Poised for Growth – North Carolina State University Implements an Additional 6.5 MW of Combined Heat and Power on Centennial Campus
First-year savings anticipated at $1.7 million
In January of 2019, North Carolina State University brought online 6.5 megawatts (MW) of combined heat and power (CHP) on Centennial Campus. Between the original system 11 MW CHP system installed in 2012 at Cates Avenue, all told, the university now has a total of 17.5 MW of (CHP). This generation capacity positions the university to accommodate Fitts-Woolard Hall and Plant Sciences Initiative Building that are in various stages of construction on Centennial Campus, as well as existing structures. It also means a 12 percent overall Greenhouse Gas (GHG) emissions reduction from CHP to support the university’s Climate Action Plan.
Combined heat and power, or cogeneration, is the simultaneous production of electricity and the utilization of “waste” heat for the production of steam – which provides the ability to heat and cool buildings or to generate additional capacity. When assessing new energy systems, efficiency and resilience are a high priority, but other factors such as space constraints are also important.
“By not placing distributed boilers inside building mechanical rooms, we can allow more space for programmatic initiatives,” said Erik Hall, Director of Energy Management.
The university has ambitious sustainability goals targeting reduced waste, GHG emissions and energy consumption. Initially, the university sought to reduce energy usage by 30 percent on a Gross Square Foot (GSF) basis, as compared to a 2003 baseline. Having surpassed that goal by reaching a 33 percent reduction in FY 2016 17, the university is now striving for a 40 percent reduction of campus energy per GSF, as part of their strategic plans.
In addition, “it also aligns with Executive Order 80,” a statewide government energy initiative issued by Governor Roy Cooper in 2018, said Hall, as well as “expected legislation that will apply more directly to the entire University of North Carolina System.”
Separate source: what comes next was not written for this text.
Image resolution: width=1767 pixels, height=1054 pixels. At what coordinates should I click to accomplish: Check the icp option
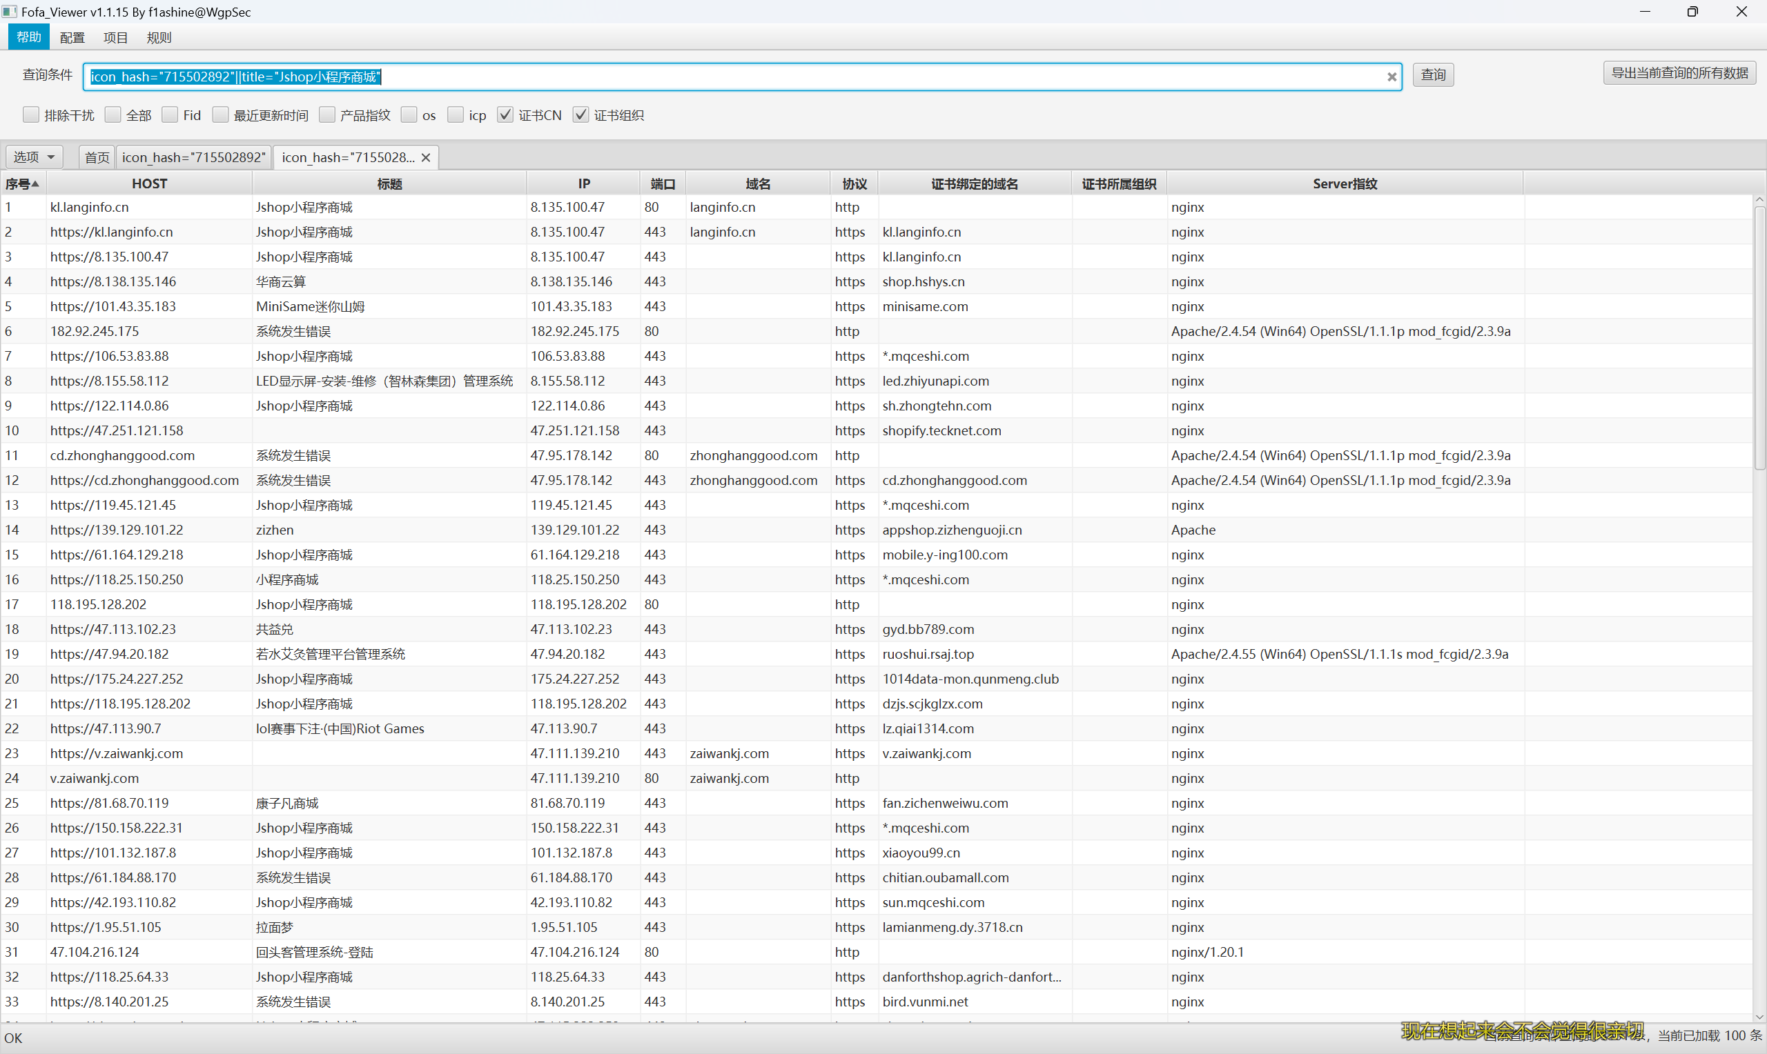455,115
Learn more about NC State’s Energy Management goals here.
With a goal of reaching carbon neutrality by 2050, the additional 6.5 MW of CHP capacity, which includes a 5.5 MW gas turbine and 1 MW of steam turbine generation, this translates to the university purchasing less power from Duke Energy, while supporting energy resilience and reducing the impact on the grid.
“Due to the increased efficiency of the CHP system, we anticipate a 5-6 percent reduction in our overall campus energy per GSF,” said Hall. CHP systems can be configured to operate in “island mode” which maintains power to critical assets when the Duke Energy grid is down.
“The Cates Avenue and Centennial Campus CHP plants provide multiple benefits to the university including greenhouse gas reduction, energy cost reductions and increased overall system reliability,” said Hall. “Additionally, our campus resiliency to major catastrophic weather events is enhanced by each CHP system’s ability to provide service to the campus independently from our utility providers.”
The campus of NC State University spans more than 2,000 acres, has more than 30,000 students, with 9,000 faculty and staff. NC State’s Centennial Campus is a unique collaboration of university, public and private partners working together to promote the university’s research and academic mission and the economic development of the region and the state. More than 70 partners are co-located on Centennial Campus, including offices, labs, hotels and residential space.
This capital improvement was among many energy infrastructure projects in development through the Spring of 2019. Those projects, including grid enhancement, are vital to meeting the needs of a growing Centennial Campus. Projects like the new CHP system are solutions for creating capacity for growth, energy reliability and cost savings.
There are currently about 274 CHP systems installed at universities and colleges across the United States, with an overall generation capacity of 2,535 MW. According to ICF 1 , nationally, there remains a technical potential capacity of 13,932 MW specific to colleges and universities.
The U.S. Department of Energy Southeast Combined Heat and Power (CHP) Technical Assistance Partnership (TAP) at North Carolina State University’s NC Clean Energy Technology Center, promotes and assists in transforming the market for CHP, waste heat to power, and district energy technologies/concepts in the following eight southeast states: North Carolina, South Carolina, Tennessee, Kentucky, Georgia, Alabama, Mississippi and Florida, as well as Puerto Rico and the U.S. Virgin Islands. The CHP TAP network provides fact-based, unbiased education and technical assistance to help energy end-users consider the benefits of combined heat and power.